A recent article on Education Minister Simon Birmingham’s website entitled ‘Lifting the Bar on Quality Teacher Education‘ states that ‘The Turnbull Government is lifting the bar on teaching quality with the rollout of performance assessments for new teachers graduating in 2018.’ and that ‘Minister Birmingham said all new teachers would need to pass a teacher performance assessment before they could graduate.’
This prompted me to share a correspondence on teacher observations and assessments that I had recently with Heather HIll, Jerome T. Murphy Professor in Education at the Harvard Graduate School of Education. I share it here in the hope that Heather’s response can be considered by those groups and individuals who are making decisions regarding this proposed teacher performance assessment.
I asked Heather (with minor edits):
Ollie Lovell here, head of senior maths at a Melbourne School (Australia). Trying to build a healthy culture of teachers visiting each other’s classes.
Dylan William quotes you on the Craig Barton podcast (an excellent episode by the way!) and says ‘Heather Hill’s work at Harvard suggested that a teacher would need to be observed teaching 5 different classes, with every observation made by 6 independent observers to really be able to reliably judge a teacher.’
But searching through your work I wasn’t able to find this statistic referenced at all?
Am I just looking in the incorrect places?
In some ways I’d love for this statistic to be true. It would help me to introduce more classroom observations in a non-threatening way. But in another way, I’m doubtful, because There are things that we can observe (feedback, spaced repetition, good modelling of problem solving and metacognition, etc) that can point to whether a teacher is or isn’t on the right track.
Further to this point, I’ve seen people quoting this paper (1) recently as suggesting that “We can’t tell good teaching when we see it” (see tweet here) but in this paper they used ‘thin slicing’, only showing assessors less than 5 minutes of footage from teachers’ classrooms. My response to this would have been ‘Teaching takes place in time, but learning takes place over time (John Mason).’ It makes sense that it’s impossible to tell the quality of a teacher from such a small clip, but that doesn’t necessarily mean that accurate assessments can’t happen in less than 30 observations. I feel that, personally, by observing a teacher in 2 to 3 lessons I can get a pretty good feel for what they’re like, as well as identify some of their key strengths and areas for improvement.
If you’ve got time, I’d love to know where this original stat came from and your take on assessing teachers through observations more generally.
Hope this finds you well Heather and I hope to hear back.
All the best.
Ref 1: Strong, M., Gargani, J., & Hacifazlioğlu, Ö. (2011). Do we know a successful teacher when we see one? Experiments in the identification of effective teachers. Journal of Teacher Education, 62(4), 367–382.
Thanks for your question about how many observations are necessary.
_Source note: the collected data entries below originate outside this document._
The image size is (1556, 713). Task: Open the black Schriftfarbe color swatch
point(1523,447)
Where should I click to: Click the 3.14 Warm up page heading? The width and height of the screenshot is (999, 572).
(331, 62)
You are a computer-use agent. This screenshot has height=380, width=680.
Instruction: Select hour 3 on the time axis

It really depends upon the purpose for use.
1. If the use is teacher professional development. I wouldn’t worry too much about score reliability if the observations are used for informal/growth purposes. It’s much more valuable to have teachers and observers actually processing the instruction they are seeing, and then talking about it, than to be spending their time worrying about the “right” score for a lesson.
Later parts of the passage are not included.